The SACN has not sought to establish whether the associations it found were causally related to the presence or absence of saturated fats. Its conclusions however imply a causal relationship
The SACN ignored the effects of critical micro-nutritional factors such as vitamins, minerals and plant secondary compounds (e.g. polyphenols) that have profound effects on health, directly or via the microbiome
The SACN ignored the confounding effects of physical activity and other lifestyle factors given that less healthy patterns of diet and lifestyle can be common among those who consume high saturated fat diets (e.g. processed meats, take-aways, dairy, low plant food diversity)
The SACN draft appears to assume that an association with stronger evidence is biologically more important than one supported by weak evidence. This view is scientifically invalid
The SACN knows that any increase in its saturated fat guideline will mean people will be encouraged to consume less in the way of carbohydrates
An entirely different approach would have had to be used had the questions the consultation addressed been different. How might it have looked had an unconflicted group of scientists and clinicians been asked to answer one or more of the following questions?
Can the ‘saturated fat-heart disease’ hypothesis that is implicit throughout SACN’s review be tested? In other words, what evidence, both published and from clinical records, exists to show that healthy outcomes can be found among those who consume greater than 10% of energy from saturated fats with specific fatty acid profiles?
How much could associations between worse outcomes (such as more heart attacks) as found in some cohort studies or randomised controlled trials be attributed to substituted food types, and not macronutrient groups? Unhealthy foods that can easily be consumed along with diets rich in saturated fats include those containing large amounts of refined or damaged polyunsaturated fats, damaged or contaminated protein-rich foods, refined carbohydrates, low fibre and low plant food diversity.
How relevant are the studies reviewed by SACN to members of the population who are overweight and sedentary – in other words the majority of the adult UK populaton? As Professor Frank Hu from Harvard said in an editorial in the American Journal of Clinical Nutrition back in 2010, “…refined carbohydrates are likely to cause even greater metabolic damage than saturated fat in a predominantly sedentary and overweight population.”
Bottom line: the question posed doesn’t have a simple answer. Why? Because it’s so easy to have a high saturated fat diet that’s unhealthy. Think take-away burgers, processed meats and milk shakes. So when epidemiological studies are done across large sectors of the population the subjects with high saturated fat diets are often also those who have unhealthy patterns of eating.
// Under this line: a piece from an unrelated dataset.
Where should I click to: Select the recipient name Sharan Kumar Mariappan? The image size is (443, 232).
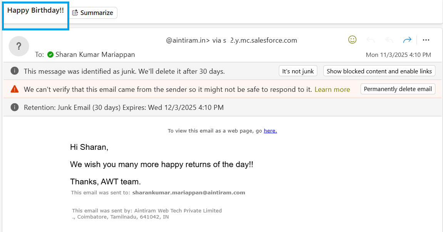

They also likely have other unhealthy lifestyle habits. In other words, there isn’t sufficient available evidence to determine if most of us would be better off eating more than 10% of our energy quotient from particular types of saturated fat.
What’s more, it’s a scientific no-go to suggest, as the SACN has in its draft report, that people will endure significantly better long-term health if they consume less than this amount.
We don’t have a single Prospective Cohort Study or Randomised Controlled Trial supporting Food4Health. But we do have around 96 studies that support its essential tenets. Most importantly, the Food4Health guidelines have been created over many years working closely with clinicians who are transforming people’s health for the better on a daily basis.
And we think our approach of combining research findings with clinical experience holds more validity for the application of nutrition practice to the real world than the myopic desk-based approach used by the SACN. Fortunately, the choice is in your hands regardless of what we or the SACN say.